Ahh, the Nomadic lifestyle
For many decades the study of ancient history of Mongols was subject to ideological directives and politics. And therefore, with the removal of political and ideological restraints after political reforms of 1990, archeology now experiences a boom.
One of the hottest areas is the history of Hunnu, a nomadic tribe that ruled the vast stretches of Central Asian steppes and forced China to go into extreme effort of building the Great China wall in attempt to protect against devastating raids.
The name of Atilla, the Hunnu king who led his men all the way to the walls of Rome and destroyed it to the horror of the Europe an nations probably rings a bell.
Hunnus become known around I-III centuries B.C., around the time armies of Greek Alexander the Great launched their offense against Persia and India.
Felt made carpet found in a Hunnu king graveyard in 1924
The Hunnu kingdom stretched from Baikal Lake in the north to Great Chinese Wall in south, from Yellow Sea to the oases of Central Asia.
The state, ruled by a king or Shanyu elected by assembly of all tribe chieftains- khurultai, was built on the principle of military democracy under which all the nomadic herders were warriors and subjects at the same time.

• Information:
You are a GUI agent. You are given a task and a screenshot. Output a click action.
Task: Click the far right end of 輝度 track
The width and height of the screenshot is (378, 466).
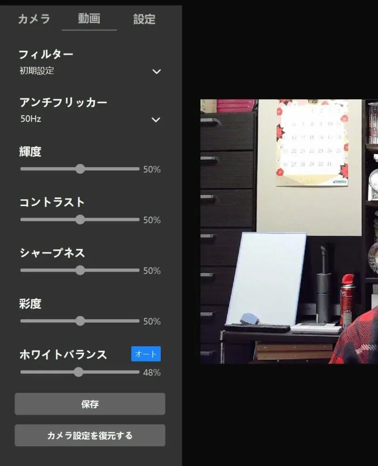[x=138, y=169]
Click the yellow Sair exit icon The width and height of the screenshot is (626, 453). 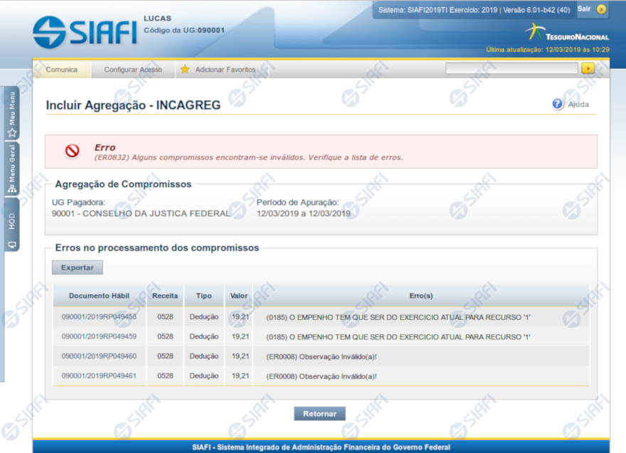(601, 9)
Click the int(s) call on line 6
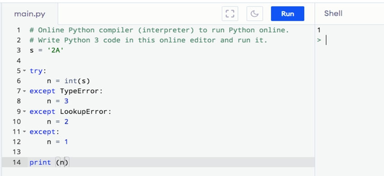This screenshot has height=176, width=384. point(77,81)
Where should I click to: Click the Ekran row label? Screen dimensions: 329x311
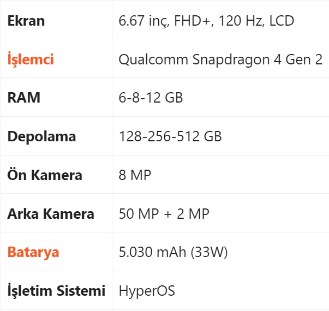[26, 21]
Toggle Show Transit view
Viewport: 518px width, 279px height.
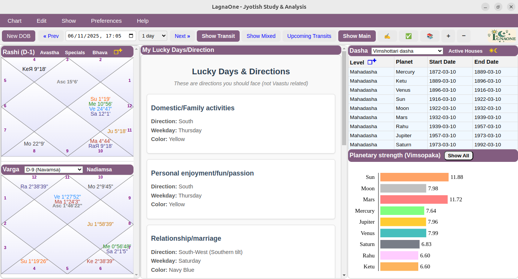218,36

* * *

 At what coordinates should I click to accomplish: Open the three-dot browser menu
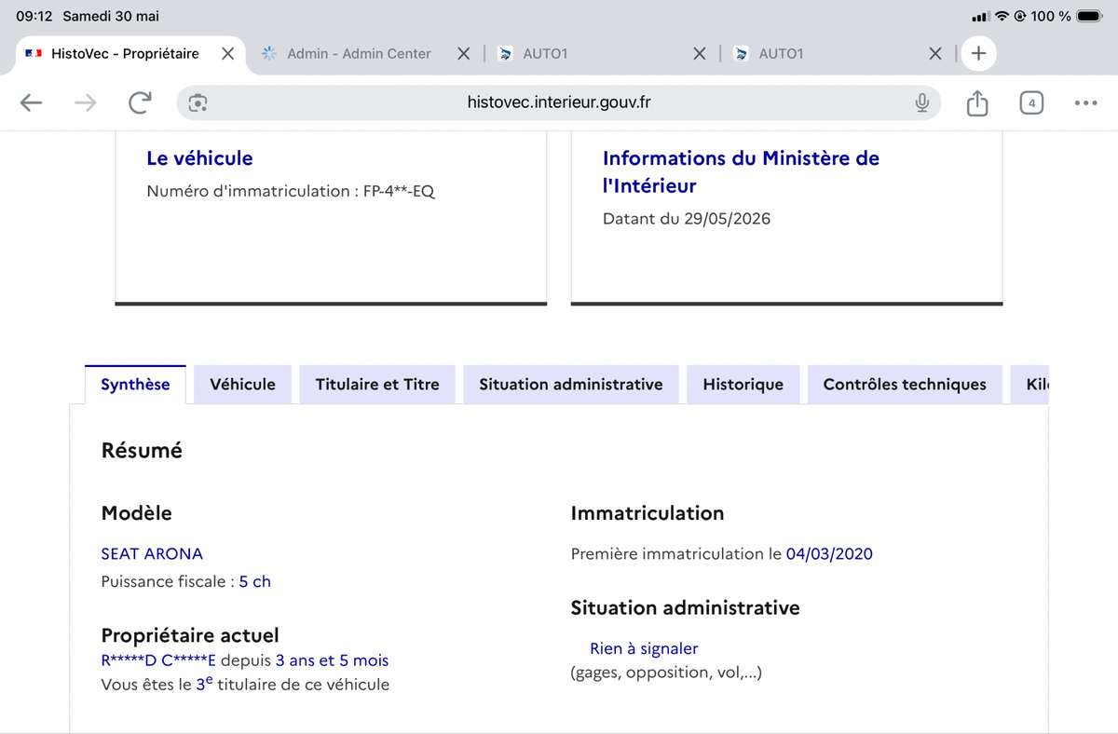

* * *

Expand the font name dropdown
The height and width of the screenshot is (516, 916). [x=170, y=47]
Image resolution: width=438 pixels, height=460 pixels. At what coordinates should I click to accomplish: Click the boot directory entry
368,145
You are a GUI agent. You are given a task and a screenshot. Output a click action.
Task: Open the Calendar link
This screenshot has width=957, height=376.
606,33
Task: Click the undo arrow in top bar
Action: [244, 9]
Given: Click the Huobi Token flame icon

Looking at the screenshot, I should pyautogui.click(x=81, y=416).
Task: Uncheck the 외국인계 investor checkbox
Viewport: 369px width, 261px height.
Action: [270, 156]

• What is needed:
Answer these questions using the passage on the Hunnu.
(a) Archeology began to boom after political reforms in what year?
(b) Which lake marked the northern edge of the Hunnu kingdom?
(c) What was the assembly of all tribe chieftains called?

• Task answer:
(a) The political reforms took place in 1990.
(b) Baikal Lake marked the northern edge.
(c) The assembly was called the khurultai.